Someone much smarter than me (and whose name escapes me) said of Vegas: “It’s what the Nazis would be doing on a Friday night if they’d won the war.” I may have massively mis-quoted there, so if you’re reading this and know the real quote, do write in.

Anyway, if that’s the case, then Big-Top-themed hotel Circus Circus (so bad, they named it twice), where I’m currently in residence, is what Billy Smart, Paul Daniels and the Mayor of Blackpool would be doing if they’d somehow amassed an army and defeated the world’s powers.

Four days in Vegas and it’s only just dawned on me: my hotel room is almost directly above a rollercoaster, fun fair, amusement arcade and daily show. What’s more, I’m not in the least bit surprised (although I’ve developed sudden cravings for candy floss).

“If you gave a 10 year old boy a whole box of Lego, Meccano and Duplo bricks” says Gerard Harris, “but only on the condition that he used every single piece all at the same time, he’d probably come up with something like Las Vegas.”
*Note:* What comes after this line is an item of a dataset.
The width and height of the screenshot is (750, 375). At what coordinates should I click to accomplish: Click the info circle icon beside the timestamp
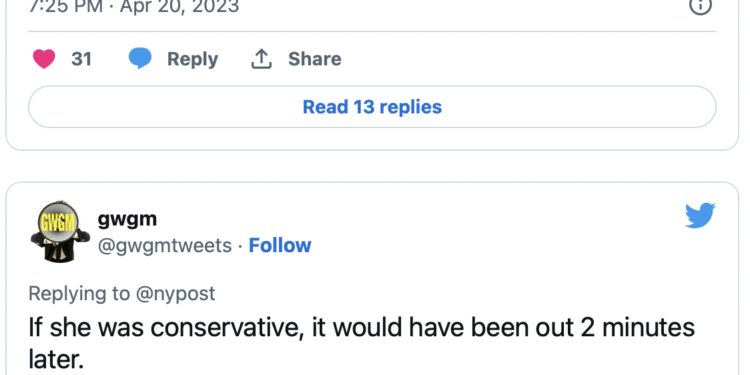[x=700, y=7]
There are many examples of this brilliant observation but Circus Circus was certainly made from the Lego Funfair bits from the box. Eerily plastic promenades of family restaurants, magic sideshows, tacky toy stalls and, er, masseurs, line the route to the ‘PleasureZone’, a glass dome full of vomit-inducing rides, retro arcade machines (Galaxians, anyone?) and Zoltar machines straight out of Tom Hanks 80s crowd-pleaser, ‘Big.’

It’s wholly appropriate that you get these ‘Big’ machines in Circus Circus, and indeed dotted up and down the Strip. The city as a whole was built on adults making that wish that they’ll be children again – and on the whole, that wish is granted in full. And where better for parents to bring their kids to show them just how degenerate gambling can be, how tacky the American Dream can really get and how greedy the human race is. Still, the rides are good, aren’t they?

One hilarious thing about Vegas is that the decor is so spectacularly non-anything. You could call it ‘kitsch’, retro, 70s, hotch-potch, whatever. I prefer to see it in the same terms as Gerard’s 10 year old. If the hotels and casinos themselves are like a young boy’s Lego-brick hatchet job, then the interiors are like giving a designer every pen, pencil and graphics package on the market, but only on the condition that they first drop acid, tear up their art degrees and get cracking.

To illustrate: as I returned back to my hotel one late night after play had finished at the WPT, I noticed the carpet on the way to the lifts. I just had to take a photo – a bizarre mix of ‘Day of the Triffids’ and ‘The Joy of Sex’. Or maybe I’ve had one late night too many and I’ve started to hallucinate. Someone get me out of here.